What is needed = How many lines in the data below contain the string "width", with case counting? Reply with the number alone.
<<<<
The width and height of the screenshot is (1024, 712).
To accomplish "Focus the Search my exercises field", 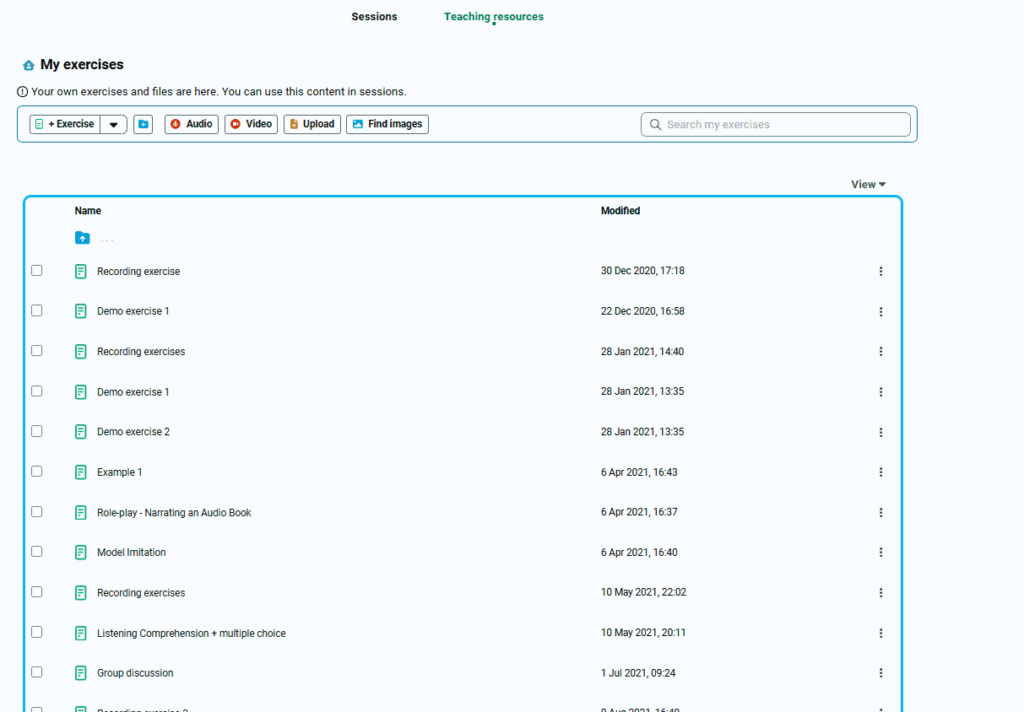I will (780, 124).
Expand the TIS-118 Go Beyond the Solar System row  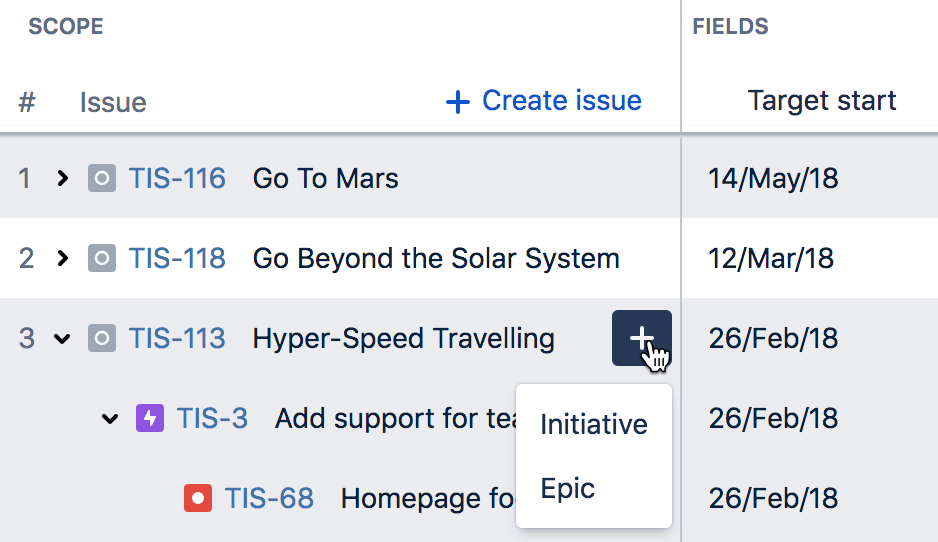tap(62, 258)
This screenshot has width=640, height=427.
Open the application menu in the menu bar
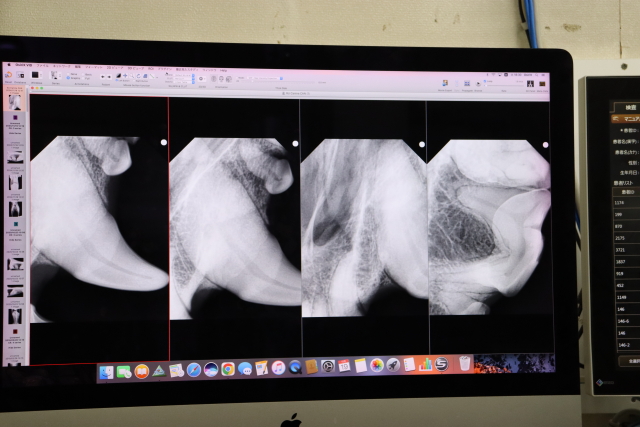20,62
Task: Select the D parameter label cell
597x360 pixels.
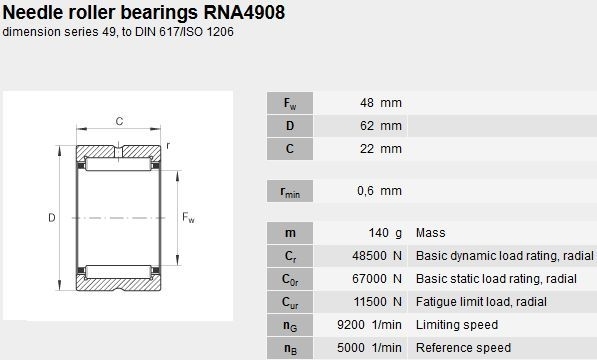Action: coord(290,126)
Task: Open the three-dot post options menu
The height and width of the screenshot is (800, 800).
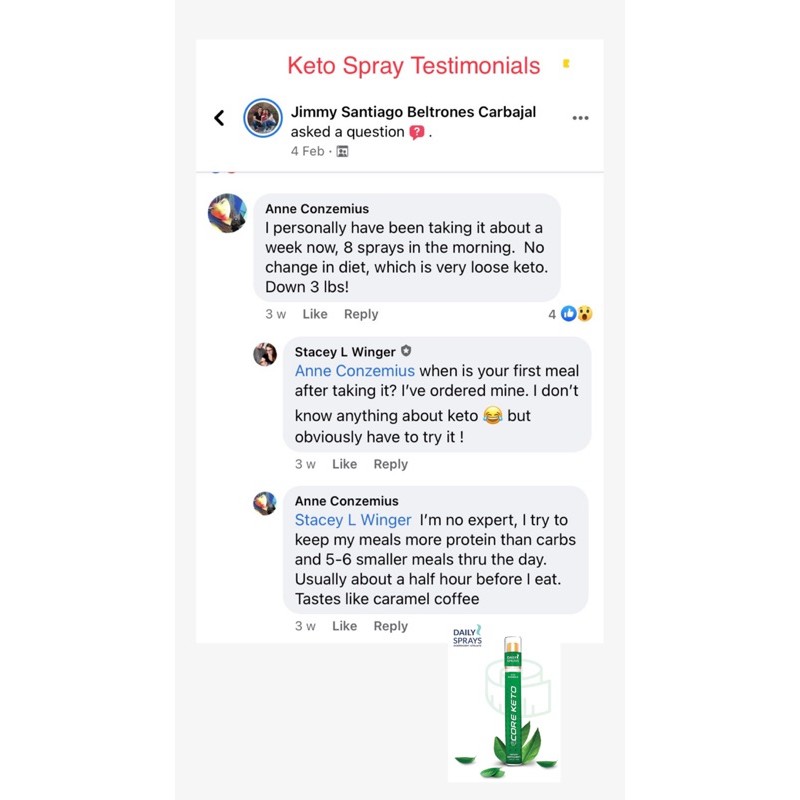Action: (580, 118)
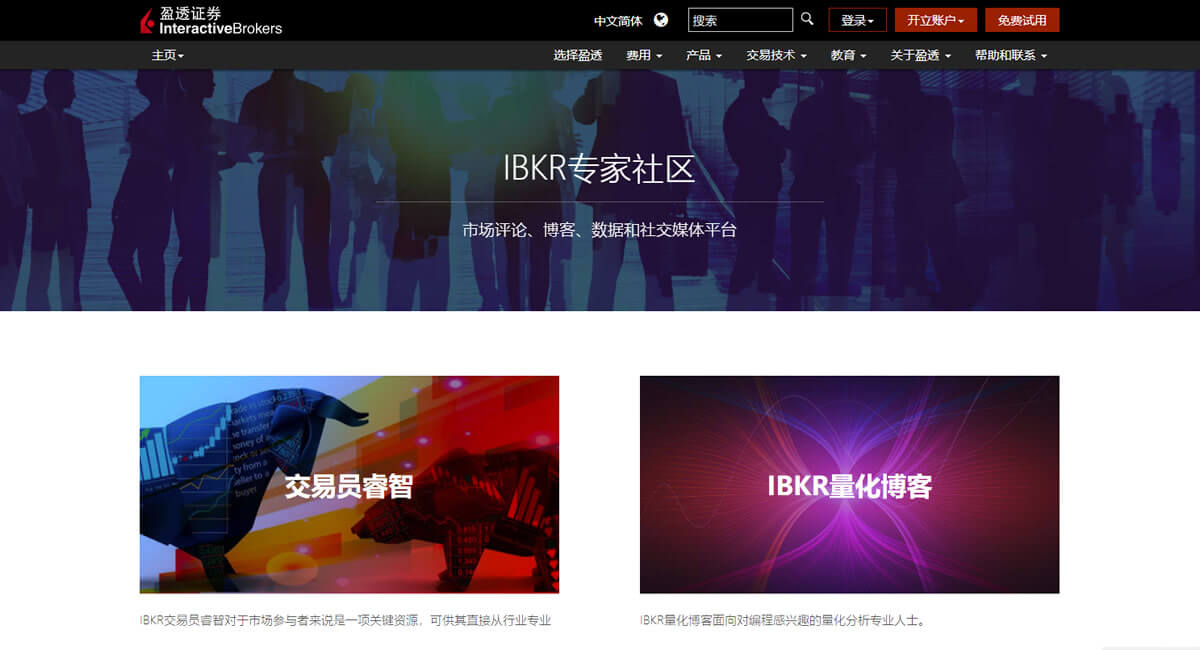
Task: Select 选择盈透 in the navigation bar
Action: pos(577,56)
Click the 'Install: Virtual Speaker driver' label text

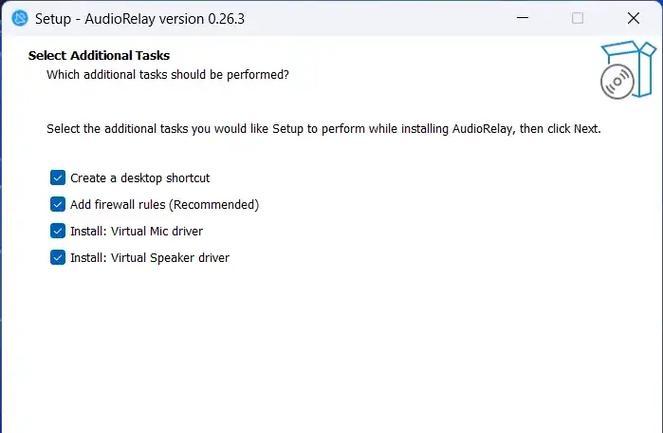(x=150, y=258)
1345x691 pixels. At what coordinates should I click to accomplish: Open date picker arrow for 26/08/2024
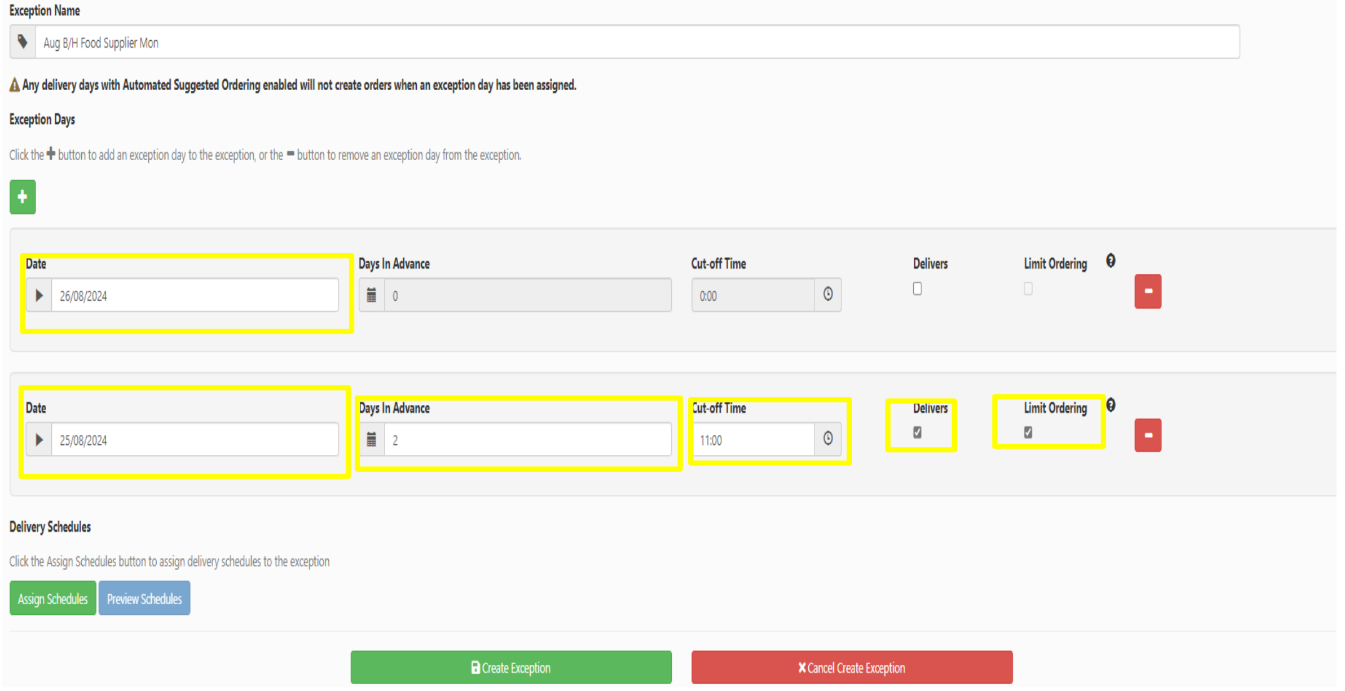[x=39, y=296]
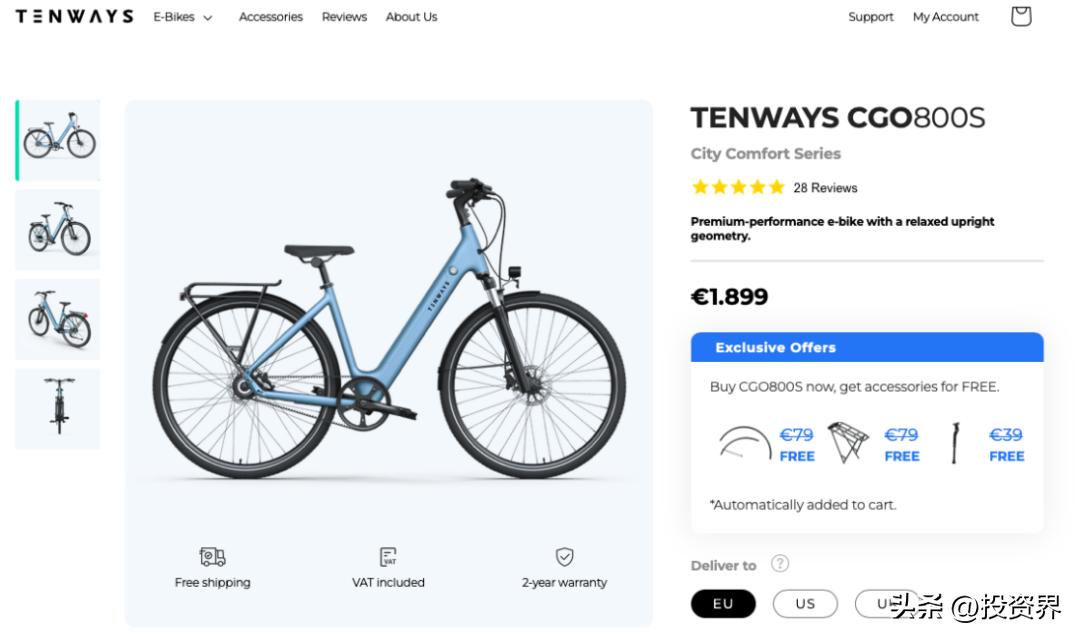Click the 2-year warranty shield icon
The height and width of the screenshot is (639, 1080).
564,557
>>>>
The output = 4